╭─ DATASET ENTRIES

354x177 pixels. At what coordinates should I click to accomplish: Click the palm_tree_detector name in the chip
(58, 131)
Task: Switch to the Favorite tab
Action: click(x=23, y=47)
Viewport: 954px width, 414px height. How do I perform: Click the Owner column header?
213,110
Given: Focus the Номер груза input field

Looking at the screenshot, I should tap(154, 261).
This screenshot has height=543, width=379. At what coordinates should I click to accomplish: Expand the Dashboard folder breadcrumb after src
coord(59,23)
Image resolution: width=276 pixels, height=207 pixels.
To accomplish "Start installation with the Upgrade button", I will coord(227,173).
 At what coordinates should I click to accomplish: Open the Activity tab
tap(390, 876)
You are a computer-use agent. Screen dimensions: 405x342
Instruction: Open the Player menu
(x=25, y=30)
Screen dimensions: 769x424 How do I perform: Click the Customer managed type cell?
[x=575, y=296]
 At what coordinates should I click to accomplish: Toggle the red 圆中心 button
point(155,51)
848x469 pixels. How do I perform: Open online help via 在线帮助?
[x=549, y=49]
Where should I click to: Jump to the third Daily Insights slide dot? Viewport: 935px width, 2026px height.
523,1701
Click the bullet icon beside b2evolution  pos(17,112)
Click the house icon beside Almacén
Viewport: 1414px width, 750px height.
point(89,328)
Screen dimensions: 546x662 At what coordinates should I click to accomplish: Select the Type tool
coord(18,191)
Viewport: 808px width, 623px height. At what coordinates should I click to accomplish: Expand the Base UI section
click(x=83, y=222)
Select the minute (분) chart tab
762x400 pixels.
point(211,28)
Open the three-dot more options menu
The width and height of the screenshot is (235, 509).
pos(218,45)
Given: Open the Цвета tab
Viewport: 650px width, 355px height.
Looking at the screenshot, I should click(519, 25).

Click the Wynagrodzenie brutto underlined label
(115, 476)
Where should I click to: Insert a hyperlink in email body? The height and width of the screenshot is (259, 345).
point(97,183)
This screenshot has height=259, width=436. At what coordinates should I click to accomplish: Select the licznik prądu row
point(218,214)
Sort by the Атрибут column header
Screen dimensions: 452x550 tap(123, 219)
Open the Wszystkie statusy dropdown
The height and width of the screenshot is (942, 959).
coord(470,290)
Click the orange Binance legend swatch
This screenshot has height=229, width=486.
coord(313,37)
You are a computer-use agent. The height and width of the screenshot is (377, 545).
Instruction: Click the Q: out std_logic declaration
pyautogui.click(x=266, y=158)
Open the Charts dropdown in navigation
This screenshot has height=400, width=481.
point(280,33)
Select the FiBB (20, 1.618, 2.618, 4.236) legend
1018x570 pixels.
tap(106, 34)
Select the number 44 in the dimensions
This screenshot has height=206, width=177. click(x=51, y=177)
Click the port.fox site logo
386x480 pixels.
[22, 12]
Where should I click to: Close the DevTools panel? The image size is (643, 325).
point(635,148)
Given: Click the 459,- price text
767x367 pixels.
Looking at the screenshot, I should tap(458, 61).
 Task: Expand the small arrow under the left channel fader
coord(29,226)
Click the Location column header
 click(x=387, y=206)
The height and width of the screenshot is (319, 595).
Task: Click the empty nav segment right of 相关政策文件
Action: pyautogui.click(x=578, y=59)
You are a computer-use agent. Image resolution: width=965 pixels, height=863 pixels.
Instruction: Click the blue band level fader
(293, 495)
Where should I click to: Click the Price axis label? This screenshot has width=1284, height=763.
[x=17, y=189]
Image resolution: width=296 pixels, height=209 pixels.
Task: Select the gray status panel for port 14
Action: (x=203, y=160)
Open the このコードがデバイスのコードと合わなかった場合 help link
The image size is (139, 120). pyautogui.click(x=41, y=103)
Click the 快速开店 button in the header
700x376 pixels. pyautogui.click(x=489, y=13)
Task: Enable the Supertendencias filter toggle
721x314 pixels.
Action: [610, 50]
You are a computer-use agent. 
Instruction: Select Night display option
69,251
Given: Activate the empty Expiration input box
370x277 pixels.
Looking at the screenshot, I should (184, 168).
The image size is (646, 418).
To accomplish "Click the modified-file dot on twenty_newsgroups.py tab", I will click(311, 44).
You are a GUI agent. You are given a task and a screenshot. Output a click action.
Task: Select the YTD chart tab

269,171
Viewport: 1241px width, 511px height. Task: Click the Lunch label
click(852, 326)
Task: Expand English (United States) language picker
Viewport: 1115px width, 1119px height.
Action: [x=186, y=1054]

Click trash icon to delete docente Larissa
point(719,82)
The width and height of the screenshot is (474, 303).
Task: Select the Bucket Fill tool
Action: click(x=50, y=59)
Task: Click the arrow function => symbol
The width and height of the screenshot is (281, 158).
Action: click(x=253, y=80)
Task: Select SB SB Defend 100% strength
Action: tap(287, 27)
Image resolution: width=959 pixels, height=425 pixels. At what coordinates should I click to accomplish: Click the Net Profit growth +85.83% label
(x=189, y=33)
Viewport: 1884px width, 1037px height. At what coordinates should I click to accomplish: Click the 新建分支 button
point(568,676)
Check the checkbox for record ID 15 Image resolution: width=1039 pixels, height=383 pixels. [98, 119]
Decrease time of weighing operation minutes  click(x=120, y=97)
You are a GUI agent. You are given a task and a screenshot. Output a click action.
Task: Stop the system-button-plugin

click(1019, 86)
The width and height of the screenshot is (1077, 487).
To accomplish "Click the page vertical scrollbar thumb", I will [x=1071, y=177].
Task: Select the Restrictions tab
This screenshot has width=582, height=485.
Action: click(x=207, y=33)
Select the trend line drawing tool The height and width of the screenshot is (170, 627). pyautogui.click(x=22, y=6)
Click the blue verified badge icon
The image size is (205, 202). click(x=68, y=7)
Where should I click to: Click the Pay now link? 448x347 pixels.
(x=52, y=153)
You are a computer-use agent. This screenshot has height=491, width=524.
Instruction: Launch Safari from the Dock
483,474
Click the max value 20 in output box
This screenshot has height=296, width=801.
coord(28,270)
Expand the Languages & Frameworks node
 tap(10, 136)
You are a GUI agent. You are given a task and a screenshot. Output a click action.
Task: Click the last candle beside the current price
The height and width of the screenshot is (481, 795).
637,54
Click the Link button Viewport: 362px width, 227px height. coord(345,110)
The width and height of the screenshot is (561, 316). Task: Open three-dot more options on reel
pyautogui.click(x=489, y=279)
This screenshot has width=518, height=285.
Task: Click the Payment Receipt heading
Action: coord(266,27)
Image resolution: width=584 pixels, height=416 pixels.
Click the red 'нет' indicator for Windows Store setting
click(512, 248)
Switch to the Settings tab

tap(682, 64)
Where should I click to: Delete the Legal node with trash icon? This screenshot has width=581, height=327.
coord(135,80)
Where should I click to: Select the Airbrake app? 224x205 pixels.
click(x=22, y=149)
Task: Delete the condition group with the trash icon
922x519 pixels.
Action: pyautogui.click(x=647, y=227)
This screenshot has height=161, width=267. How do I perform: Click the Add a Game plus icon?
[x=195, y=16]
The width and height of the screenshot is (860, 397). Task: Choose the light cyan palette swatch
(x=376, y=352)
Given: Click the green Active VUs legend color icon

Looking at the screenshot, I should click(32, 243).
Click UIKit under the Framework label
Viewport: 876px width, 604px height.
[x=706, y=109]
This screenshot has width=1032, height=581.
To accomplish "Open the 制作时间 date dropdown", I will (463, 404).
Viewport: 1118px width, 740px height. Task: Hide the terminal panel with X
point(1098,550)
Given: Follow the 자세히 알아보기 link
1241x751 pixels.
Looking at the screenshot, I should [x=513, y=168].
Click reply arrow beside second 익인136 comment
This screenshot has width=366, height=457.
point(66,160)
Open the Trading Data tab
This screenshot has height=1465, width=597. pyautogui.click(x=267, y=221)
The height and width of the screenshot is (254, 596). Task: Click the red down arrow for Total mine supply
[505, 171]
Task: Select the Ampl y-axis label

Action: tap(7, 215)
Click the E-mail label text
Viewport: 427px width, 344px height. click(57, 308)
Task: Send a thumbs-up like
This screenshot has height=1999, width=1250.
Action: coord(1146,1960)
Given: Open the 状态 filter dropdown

╰─

PROMPT —
Looking at the data above, write out exactly the lines that start at the one containing "Task: Delete the" and end at the one containing "Task: Send a thumbs-up like"; include both and nothing beyond.

TASK SOLUTION —
Task: Delete the condition group with the trash icon
922x519 pixels.
Action: pyautogui.click(x=647, y=227)
This screenshot has height=161, width=267. How do I perform: Click the Add a Game plus icon?
[x=195, y=16]
The width and height of the screenshot is (860, 397). Task: Choose the light cyan palette swatch
(x=376, y=352)
Given: Click the green Active VUs legend color icon

Looking at the screenshot, I should click(32, 243).
Click UIKit under the Framework label
Viewport: 876px width, 604px height.
[x=706, y=109]
This screenshot has width=1032, height=581.
To accomplish "Open the 制作时间 date dropdown", I will (463, 404).
Viewport: 1118px width, 740px height. Task: Hide the terminal panel with X
point(1098,550)
Given: Follow the 자세히 알아보기 link
1241x751 pixels.
Looking at the screenshot, I should [x=513, y=168].
Click reply arrow beside second 익인136 comment
This screenshot has width=366, height=457.
point(66,160)
Open the Trading Data tab
This screenshot has height=1465, width=597. pyautogui.click(x=267, y=221)
The height and width of the screenshot is (254, 596). Task: Click the red down arrow for Total mine supply
[505, 171]
Task: Select the Ampl y-axis label

Action: tap(7, 215)
Click the E-mail label text
Viewport: 427px width, 344px height. click(57, 308)
Task: Send a thumbs-up like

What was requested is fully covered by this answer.